● TASK DESCRIPTION
Scan the listing for the word "computer" and report every line that contains it.

DATA EXTRACTS Block Start

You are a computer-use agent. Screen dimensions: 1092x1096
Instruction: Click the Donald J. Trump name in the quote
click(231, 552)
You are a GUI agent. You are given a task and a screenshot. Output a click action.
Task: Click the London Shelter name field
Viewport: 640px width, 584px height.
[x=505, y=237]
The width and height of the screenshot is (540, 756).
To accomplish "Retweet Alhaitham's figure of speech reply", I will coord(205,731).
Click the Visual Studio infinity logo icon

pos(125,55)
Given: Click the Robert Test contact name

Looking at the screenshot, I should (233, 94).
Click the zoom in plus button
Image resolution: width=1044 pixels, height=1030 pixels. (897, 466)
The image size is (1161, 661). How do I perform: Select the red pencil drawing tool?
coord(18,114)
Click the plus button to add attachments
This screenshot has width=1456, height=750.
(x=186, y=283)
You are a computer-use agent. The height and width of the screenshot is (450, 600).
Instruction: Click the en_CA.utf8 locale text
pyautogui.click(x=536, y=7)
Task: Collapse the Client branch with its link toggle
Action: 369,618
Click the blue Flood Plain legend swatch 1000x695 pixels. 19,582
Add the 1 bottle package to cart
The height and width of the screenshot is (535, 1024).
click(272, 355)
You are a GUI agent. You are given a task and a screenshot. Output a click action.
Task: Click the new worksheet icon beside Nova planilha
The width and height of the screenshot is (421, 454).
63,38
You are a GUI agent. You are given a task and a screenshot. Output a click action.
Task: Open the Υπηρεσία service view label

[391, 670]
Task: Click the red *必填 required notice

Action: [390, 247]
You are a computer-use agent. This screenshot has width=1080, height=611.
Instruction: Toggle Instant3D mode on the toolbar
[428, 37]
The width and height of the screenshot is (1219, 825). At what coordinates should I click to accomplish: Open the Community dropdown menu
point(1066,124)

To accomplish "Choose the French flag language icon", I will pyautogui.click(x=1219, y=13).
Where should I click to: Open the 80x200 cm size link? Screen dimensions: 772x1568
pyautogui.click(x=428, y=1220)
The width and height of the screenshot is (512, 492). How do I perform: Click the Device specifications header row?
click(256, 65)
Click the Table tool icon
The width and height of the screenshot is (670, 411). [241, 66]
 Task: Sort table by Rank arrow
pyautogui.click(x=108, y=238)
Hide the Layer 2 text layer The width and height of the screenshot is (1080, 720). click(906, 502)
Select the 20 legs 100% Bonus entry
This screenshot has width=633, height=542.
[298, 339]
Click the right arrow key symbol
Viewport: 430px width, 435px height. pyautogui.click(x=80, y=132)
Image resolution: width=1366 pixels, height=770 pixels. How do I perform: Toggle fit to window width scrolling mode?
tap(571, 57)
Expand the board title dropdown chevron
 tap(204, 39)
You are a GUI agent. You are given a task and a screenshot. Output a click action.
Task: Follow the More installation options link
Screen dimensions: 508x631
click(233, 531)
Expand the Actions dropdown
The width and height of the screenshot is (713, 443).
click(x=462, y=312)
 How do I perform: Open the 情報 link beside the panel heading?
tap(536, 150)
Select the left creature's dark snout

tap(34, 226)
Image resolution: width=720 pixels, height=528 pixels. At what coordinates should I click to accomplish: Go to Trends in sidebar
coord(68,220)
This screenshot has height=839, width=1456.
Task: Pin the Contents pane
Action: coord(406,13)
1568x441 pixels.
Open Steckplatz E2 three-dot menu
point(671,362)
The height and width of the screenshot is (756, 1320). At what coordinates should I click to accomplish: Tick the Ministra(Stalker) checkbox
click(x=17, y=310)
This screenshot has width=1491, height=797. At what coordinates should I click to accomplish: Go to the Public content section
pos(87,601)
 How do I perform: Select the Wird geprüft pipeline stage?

DATA EXTRACTS Block End

● PROBLEM SOLUTION
You are a computer-use agent. Screen dimensions: 1092x1096
You are a computer-use agent. The height and width of the screenshot is (450, 600).
You are a computer-use agent. This screenshot has width=1080, height=611.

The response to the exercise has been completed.